** start of Provided passage **
Opinions I voice in this talk are my own and do not necessarily represent those of my employers.

### Censorship as damage

I started my on-line adventures, as I imagine many of you have, in simpler times when the Internet was this new amazing technology, the information superhighway, the series of tubes, where a blog could be set up in a broom closet by everyone and their dog, and nobody could tell them apart (the dog and the everyone, that is; although I am sure there were and are many who still cannot tell a blog from a broom closet).

In this Cyberland Before Time, "*the Internet would interpret censorship as damage, and route around it*". Governments seemed comically helpless as far as anything digital was concerned. Whenever they tried to block anything, the Internet would get a strong, systemic allergic reaction known as the *Streisand Effect*, and information would still flow.

### The game has changed

But that was then. Today, effective web censorship is within reach not only for China, who is willing to invest heavily into building their own in-house technology and capacity, but also to less dedicated but no less censorship-eager regimes like the UK, Russia, or Azerbaijan.
** end of Provided passage **
• [Goals]
A – In the talk on web censorship, what is the Internet's reaction to government blocking called?
B – Copy the passage of the talk on web censorship from "### Censorship as" to "a broom closet).".
** start of Collected data **
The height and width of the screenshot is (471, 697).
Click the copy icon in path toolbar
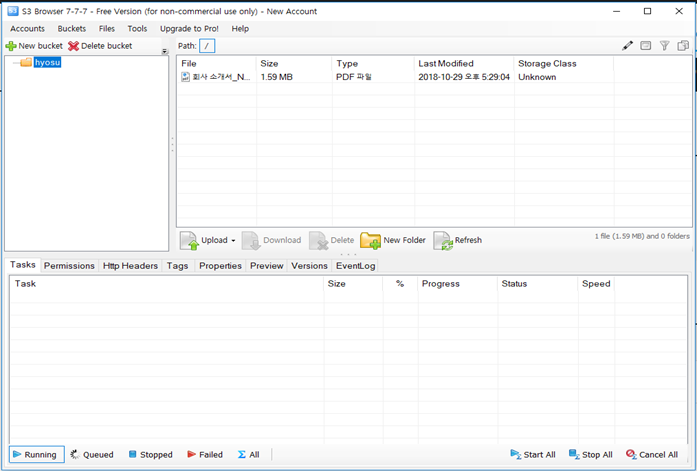[x=683, y=46]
** end of Collected data **
• [Answers]
A – The Streisand Effect.

B –
### Censorship as damage

I started my on-line adventures, as I imagine many of you have, in simpler times when the Internet was this new amazing technology, the information superhighway, the series of tubes, where a blog could be set up in a broom closet by everyone and their dog, and nobody could tell them apart (the dog and the everyone, that is; although I am sure there were and are many who still cannot tell a blog from a broom closet).